The game initially received a positive reception in the mid-1980s, but was later given mild praise in retrospective reviews. The game was inspired by Nintendo's previous electro-mechanical arcade game which was based on the Laser Clay Shooting System released in 1976. Upon release as a video game, Duck Hunt became a major commercial success both for arcades and consoles in the 1980s, helping to popularize light gun video games with over 28 million copies sold worldwide.

In 1986, the US nationwide launch of the NES included the Deluxe Set bundle with pack-in games Duck Hunt and Gyromite. The later Action Set has Duck Hunt and Super Mario Bros. on one cartridge. The final Duck Hunt bundle is the Power Set, with a multi-cart with World Class Track Meet, Super Mario Bros., and Duck Hunt. The game was released on Virtual Console for the Wii U in 2014.

==Gameplay==

Duck Hunt is a first-person shooter game with moving on-screen targets, firing the NES Zapper light gun at a CRT television screen. The player selects the game mode, one or two targets appear, and the player has three attempts to hit them before they disappear. Each round totals ten targets.

The player must hit a minimum number of targets to advance to the next round or else get a game over. The difficulty progresses with faster targets of an increasing minimum number. The player receives points per target and bonus points for shooting all ten targets per round. The highest scores are tracked per session.
━━━━━━━━━━
= TASKS FOR THIS EXERCISE =
**a.** Answer these questions from the Duck Hunt text:
(i) How many copies of Duck Hunt were sold worldwide?
(ii) Which two pack-in games came with the Deluxe Set bundle?
(iii) How many targets make up each round?
**b.** Reproduce everything in the Duck Hunt text from "In 1986, the" down to "totals ten targets.", word for word.
━━━━━━━━━━
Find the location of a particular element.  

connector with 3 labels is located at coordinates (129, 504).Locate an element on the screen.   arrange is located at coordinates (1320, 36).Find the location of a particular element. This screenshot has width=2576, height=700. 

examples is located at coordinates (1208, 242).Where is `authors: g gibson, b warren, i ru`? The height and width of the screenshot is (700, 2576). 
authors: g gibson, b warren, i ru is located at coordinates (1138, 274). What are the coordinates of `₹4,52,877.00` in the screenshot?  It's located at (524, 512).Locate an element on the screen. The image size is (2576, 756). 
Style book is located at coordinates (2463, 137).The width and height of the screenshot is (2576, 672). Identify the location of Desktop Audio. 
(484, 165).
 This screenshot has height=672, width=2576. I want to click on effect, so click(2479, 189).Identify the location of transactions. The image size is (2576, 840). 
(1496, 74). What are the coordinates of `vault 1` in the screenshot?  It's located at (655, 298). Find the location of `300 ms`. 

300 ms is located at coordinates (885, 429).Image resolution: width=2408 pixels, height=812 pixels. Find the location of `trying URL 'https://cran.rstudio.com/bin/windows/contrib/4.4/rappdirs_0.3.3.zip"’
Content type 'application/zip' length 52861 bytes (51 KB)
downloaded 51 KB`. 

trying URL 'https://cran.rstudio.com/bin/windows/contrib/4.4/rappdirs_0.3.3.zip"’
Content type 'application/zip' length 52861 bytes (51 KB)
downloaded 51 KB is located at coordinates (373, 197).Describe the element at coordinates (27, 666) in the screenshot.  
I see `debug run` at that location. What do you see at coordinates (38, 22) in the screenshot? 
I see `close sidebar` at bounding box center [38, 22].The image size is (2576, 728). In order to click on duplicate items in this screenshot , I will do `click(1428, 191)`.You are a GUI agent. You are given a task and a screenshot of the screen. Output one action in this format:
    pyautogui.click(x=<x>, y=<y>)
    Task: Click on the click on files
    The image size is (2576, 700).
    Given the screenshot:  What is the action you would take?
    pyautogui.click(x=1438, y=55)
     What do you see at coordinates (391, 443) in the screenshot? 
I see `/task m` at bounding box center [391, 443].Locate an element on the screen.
━━━━━━━━━━
= RESULTS OF THE EXERCISE =
**a.**
(i) Over 28 million
(ii) Duck Hunt and Gyromite
(iii) Ten

**b.**
In 1986, the US nationwide launch of the NES included the Deluxe Set bundle with pack-in games Duck Hunt and Gyromite. The later Action Set has Duck Hunt and Super Mario Bros. on one cartridge. The final Duck Hunt bundle is the Power Set, with a multi-cart with World Class Track Meet, Super Mario Bros., and Duck Hunt. The game was released on Virtual Console for the Wii U in 2014.

==Gameplay==

Duck Hunt is a first-person shooter game with moving on-screen targets, firing the NES Zapper light gun at a CRT television screen. The player selects the game mode, one or two targets appear, and the player has three attempts to hit them before they disappear. Each round totals ten targets.